Menurut riwayat turun-temurun di Lembung, masjid yang berdiri megah di dataran tinggi yang berkakikan aliran sungai Lembung ini merupakan peninggalan Kiai Pekke. Yaitu pembabat kawasan Lembung.

“Masjid ini dibangun oleh Kiai Pekke. Kemungkinan sudah dipugar beberapa kali,” kata Halimah, salah satu warga sekitar pada Media Center, Kamis (13/08/2020).

Kiai Pekke atau Kiai Faqih diperkirakan hidup sejak akhir paruh kedua abad 17. Beliau bersaudara dengan Nyai Nurima, ibunda Bindara Saot alias Kangjeng Raden Tumenggung Tirtonegoro, penguasa Sumenep dari dinasti terakhir.

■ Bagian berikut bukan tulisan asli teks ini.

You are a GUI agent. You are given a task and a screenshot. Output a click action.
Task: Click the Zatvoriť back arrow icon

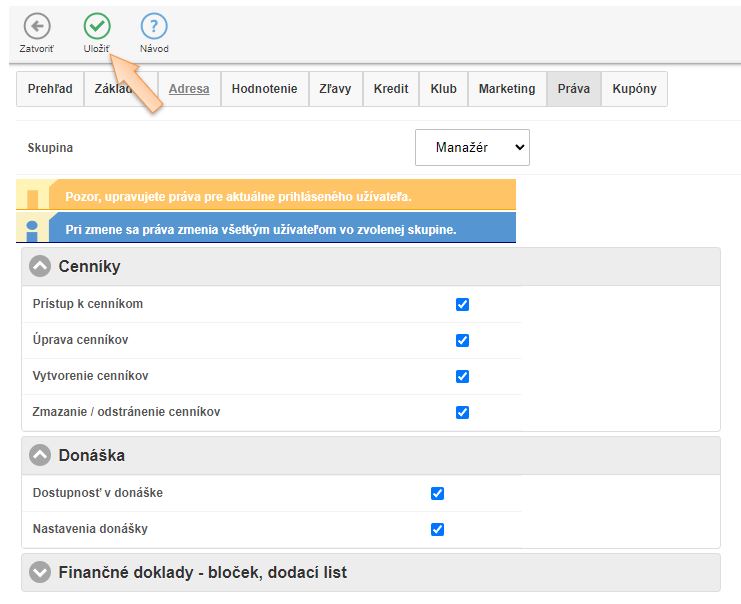pyautogui.click(x=37, y=26)
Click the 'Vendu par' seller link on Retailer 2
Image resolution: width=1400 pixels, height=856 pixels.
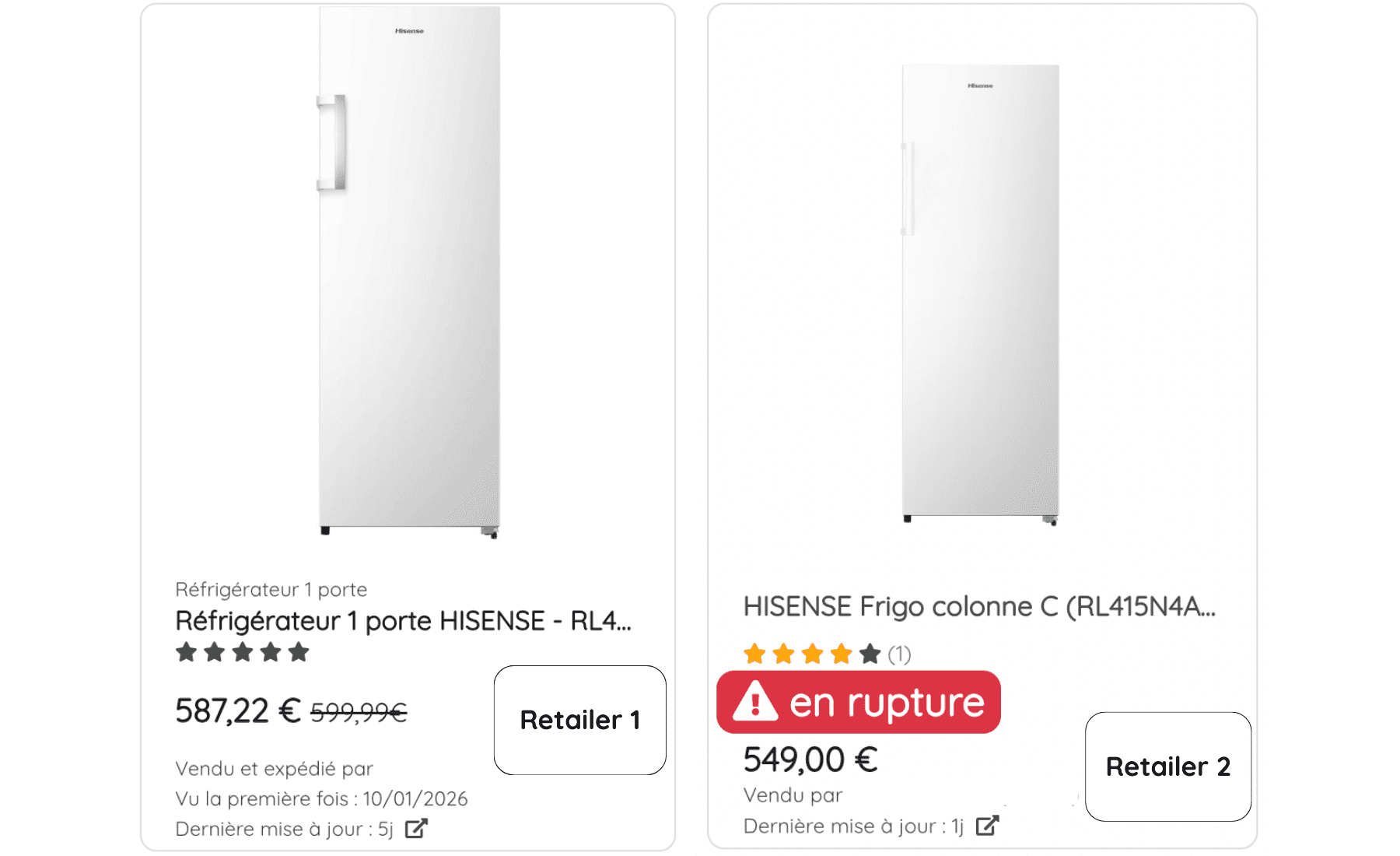(x=792, y=795)
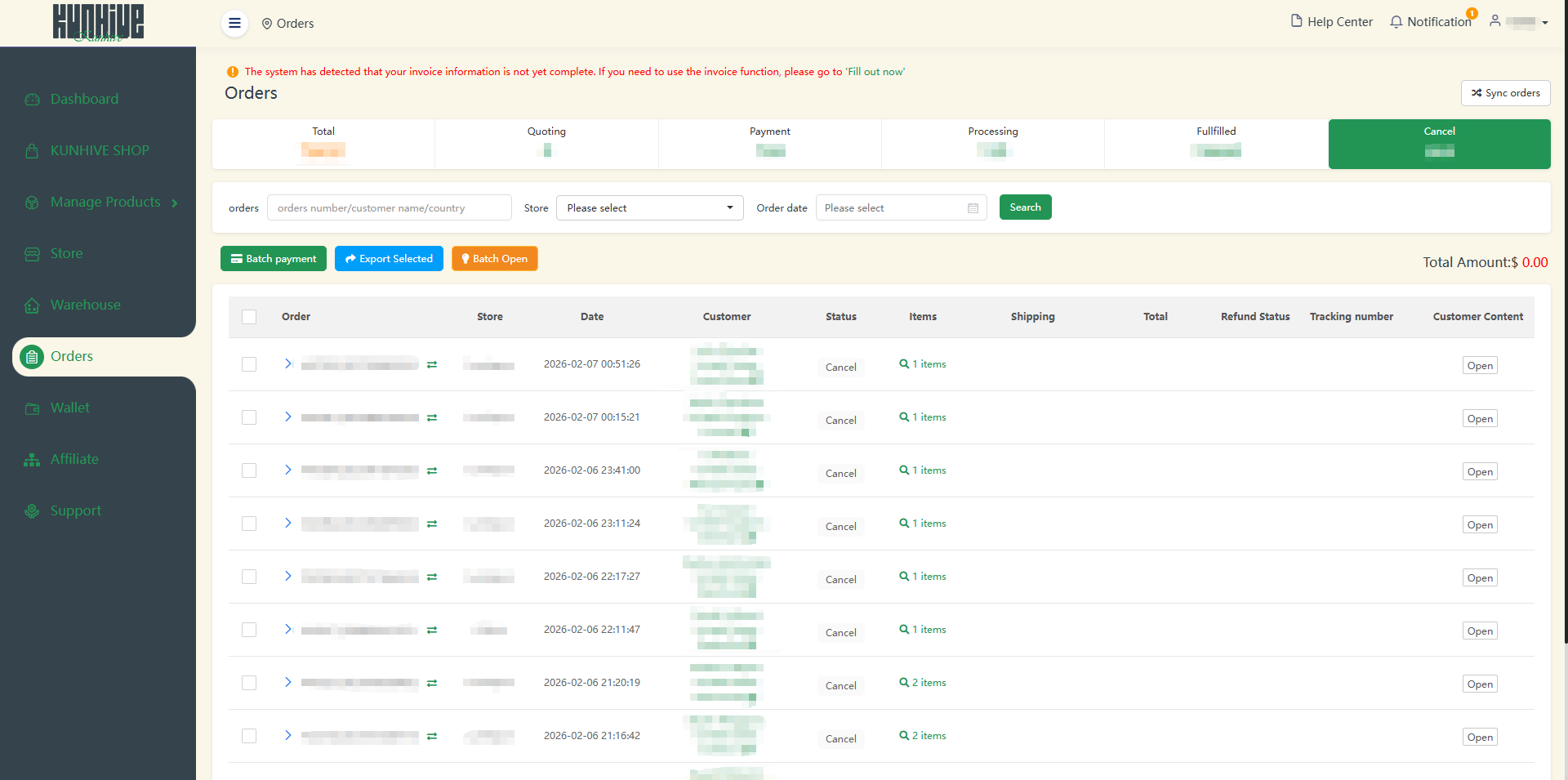Click the Affiliate sidebar icon
Viewport: 1568px width, 780px height.
click(32, 460)
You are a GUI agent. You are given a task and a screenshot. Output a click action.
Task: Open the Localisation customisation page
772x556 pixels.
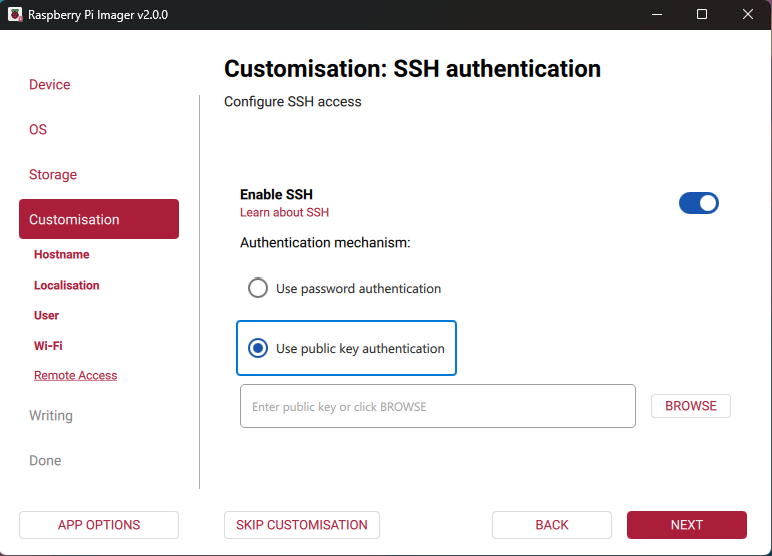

Dinasti terakhir yang berdiri sejak 1750-1929 Masehi ini dikenal dengan kisahnya yang melegenda. Pasalnya, secara trah, Bindara Saot bukanlah seorang pangeran ataupun putra mahkota alias pewaris tahta Sumenep.

“Beliau berasal dari kalangan santri. Ayahnya, Kiai Abdullah adalah seorang ulama di Batuampar. Bindara Saot sendiri sejak kecil nyantri pada pamannya di Lembung,” kata Ja’far Shadiq, salah satu pemerhati sejarah di Sumenep.

Secara tradisi, isyarat terjadinya angin perubahan Sumenep sudah datang sejak paruh pertama abad 17 atau awal kurun 1600-an Masehi. Menurut kisah folklore, isyarat itu disampaikan oleh Kiai Raba alias Kiai Abdurrahman pada Kiai Abdullah Batuampar, keponakan sekaligus anak angkatnya.

“Kisahnya juga bisa ditemukan di buku Babad Sumenep, tulisan Raden Werdisastra pada 1914. Yaitu tentang perkataan Kiai Raba, bahwa Kiai Abdullah akan menurunkan penguasa Sumenep sampai tujuh turunan,” kata Ja’far.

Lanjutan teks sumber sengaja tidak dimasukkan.